Thompson's chief work, The natural history of Ireland, became the standard text in Irish zoology in the nineteenth century. The first three volumes, published between 1849 and 1851, dealt with birds, particularly their habits and habitats rather than physical descriptions; he was one of the first naturalists to note the effects of industrialisation and other human activities on birdlife. He left instructions for his manuscripts on the remaining vertebrates and all the invertebrates to be prepared for publication by Robert Patterson (qv) and James R. Garrett. Robert Ball (qv) and George Dickie (qv) also assisted. (Dickie's Flora of Ulster (1864) contains observations supplied by Thompson). Thompson's notes, though detailed and comprehensive, all required checking, and were found on tiny scraps of paper, even scribbled on the flaps of old envelopes. James Thompson of Macedon, Belfast, painstakingly gummed them all into blank notebooks to facilitate the work of his brother's literary executors, who prefaced the posthumous publication in 1856 with a lengthy memoir of their friend.

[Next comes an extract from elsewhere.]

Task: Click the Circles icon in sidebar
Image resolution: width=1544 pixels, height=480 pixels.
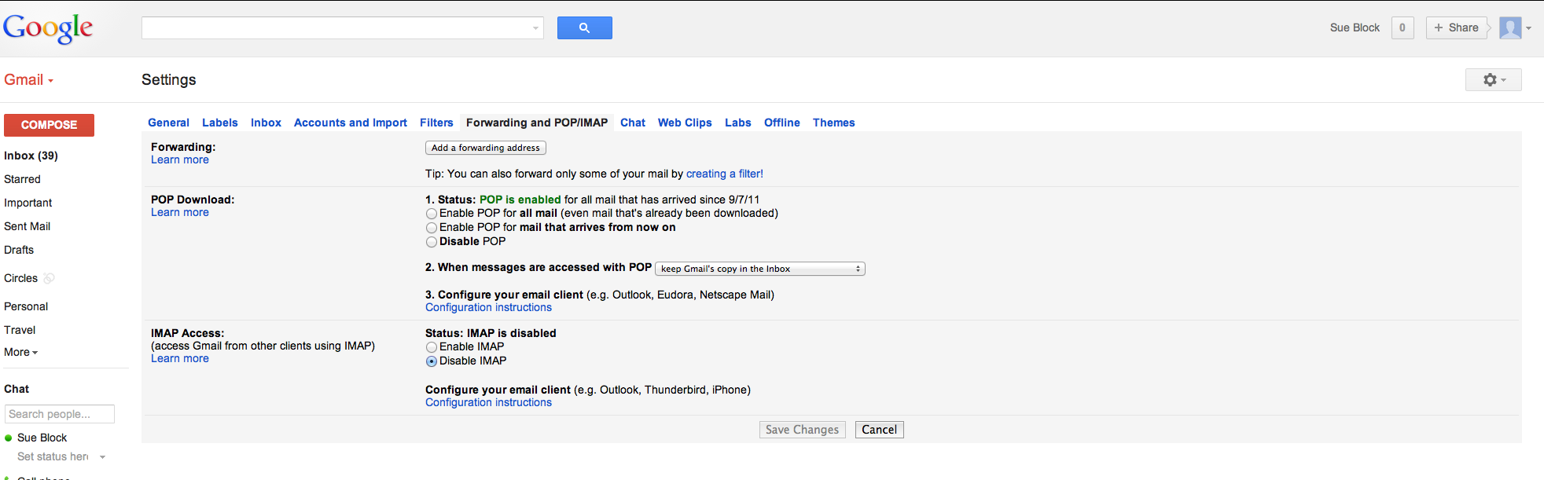Action: point(49,278)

From about 1820 to 1852 William Thompson lived with his mother at 1 Donegall Square West, Belfast, commuting from Holywood House, Holywood, Co. Down, during the summer. His daily routine began with research, correspondence, or writing for publications for four hours after breakfast. After a two- or three-hour exercise period and dinner, he returned to work for a further two to three hours. He was president of the Belfast Literary Society (1837–9) and also an enthusiastic patron of the visual arts in the city. He enjoyed hunting, wildfowling, shooting in Scotland, and gardening, though his health deteriorated from the 1840s.
Early in 1852 he travelled to London to make arrangements for that year's Belfast meeting of the British Association. On 15 February he became ill, having suffered a minor stroke. He died, unmarried, at his Jermyn St. lodgings on the day he was due to return home, 17 February 1852. He was buried in Clifton St. graveyard, Belfast. Thompson bequeathed his collection to the Belfast Natural History Society, and in March 1852 the Society added a memorial Thompson Room to its museum, paid for by subscription.
Thompson was a corresponding member of natural history societies in Boston and Philadelphia and had many friends; he is known to have assisted many other researchers in Ireland, Britain, and the Continent. One of those who thought highly of his work was Charles Darwin, with whom he had corresponded. Thompson also helped many local people, including the poet Francis Davis (qv), with money and practical assistance. He was much loved, and his friends were deeply saddened by his death. His niece Sydney Mary Thompson, later known by her married surname, Christen (1847–1923), who was born in Belfast, was an amateur naturalist, geologist, and artist, one of the first women to achieve distinction in geology.